1 Octobre 2018
Sur facebook, hier 1er octobre, j'incitais à plus de modération dans les commentaires sur la personne du président de la République. Par tempérament je déteste la vulgarité et les jugements sans nuances.
Hier encore mais dans la soirée je découvrais cette visite d'Emmanuel Macron à une famille saint-martinoise où réside deux jeunes-gens récemment encore emprisonnés pour des délits graves, et leurs surprenantes pantomines, en caleçons, enlaçant un président hilare et complice. Choqué, par cet étrange spectacle, mais soucieux de ne pas réagir à froid en fulminant, je me contentai de regretter que M. Maçron se soit pris pour l'abbé Pierre, ou quelque éducateur de rue, soucieux d'insuffler à ces « djeuns » un peu de la confiance en soi nécessaire à leur réintégration dans la société.
Mais le président n'est pas un éducateur de rue, il est le chef de l'Etat. Il y a dans cette fonction quelque chose de sacré qui, hier, semble bien avoir été profané. Emmanuel Macron, si soucieux il y a un an de rendre à la fonction présidentielle si abîmée par François Hollande son indispensable grandeur aurait dû se rappeler le général de Gaulle, dans Le fil de l'épée rappelant que le pouvoir ne pas sans dignité, et que sa pratique impose au titulaire : distance et mystère.

## CONSIGNES
1. Pour chacune des affirmations (a), (b) et (c), précisez par oui ou par non si elle concorde avec le texte, et citez textuellement les mots du texte qui permettent de trancher.
(a) L'auteur a appelé sur Facebook à davantage de modération dans les commentaires visant le président de la République.
(b) Dès la découverte de la visite, l'auteur a réagi en fulminant.
(c) Selon l'auteur, le président est un éducateur de rue.
2. Recopiez fidèlement le passage du texte qui va de « Mais le président » jusqu'à « distance et mystère. » inclus.
Le matériel qui suit ne joue aucun rôle ici.

## DONNÉES ENREGISTRÉES
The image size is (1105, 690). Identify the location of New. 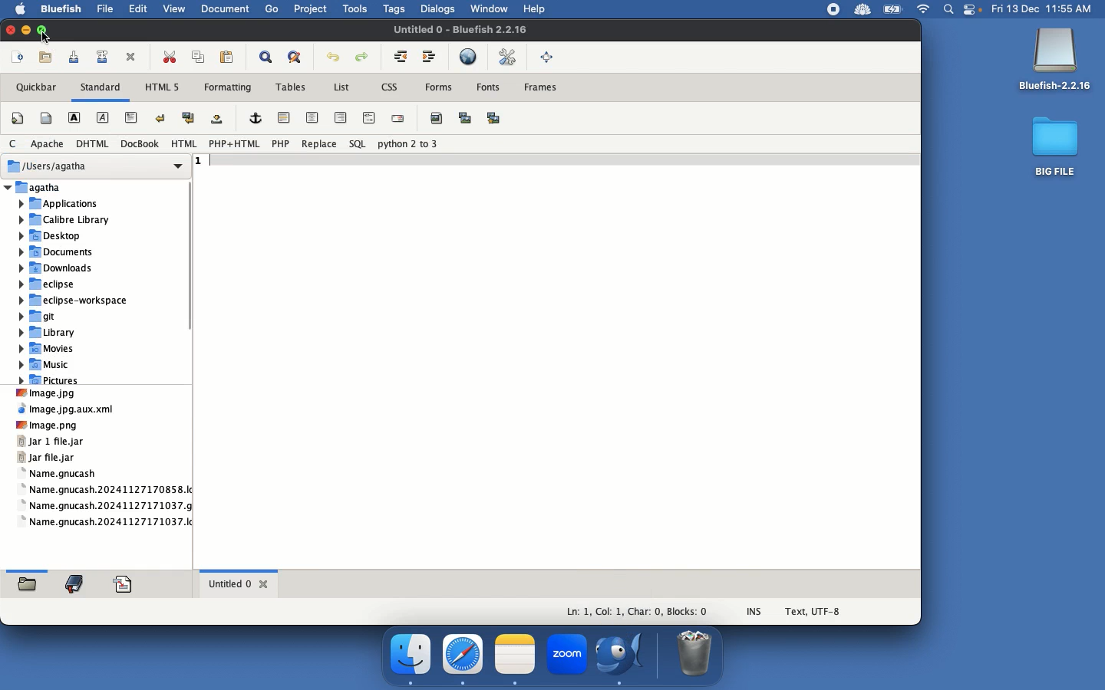
(19, 56).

## CORRIGÉS
1.
(a) Oui : « j'incitais à plus de modération dans les commentaires sur la personne du président de la République ».
(b) Non : « soucieux de ne pas réagir à froid en fulminant, je me contentai de regretter ».
(c) Non : « le président n'est pas un éducateur de rue, il est le chef de l'Etat ».

2.
Mais le président n'est pas un éducateur de rue, il est le chef de l'Etat. Il y a dans cette fonction quelque chose de sacré qui, hier, semble bien avoir été profané. Emmanuel Macron, si soucieux il y a un an de rendre à la fonction présidentielle si abîmée par François Hollande son indispensable grandeur aurait dû se rappeler le général de Gaulle, dans Le fil de l'épée rappelant que le pouvoir ne pas sans dignité, et que sa pratique impose au titulaire : distance et mystère.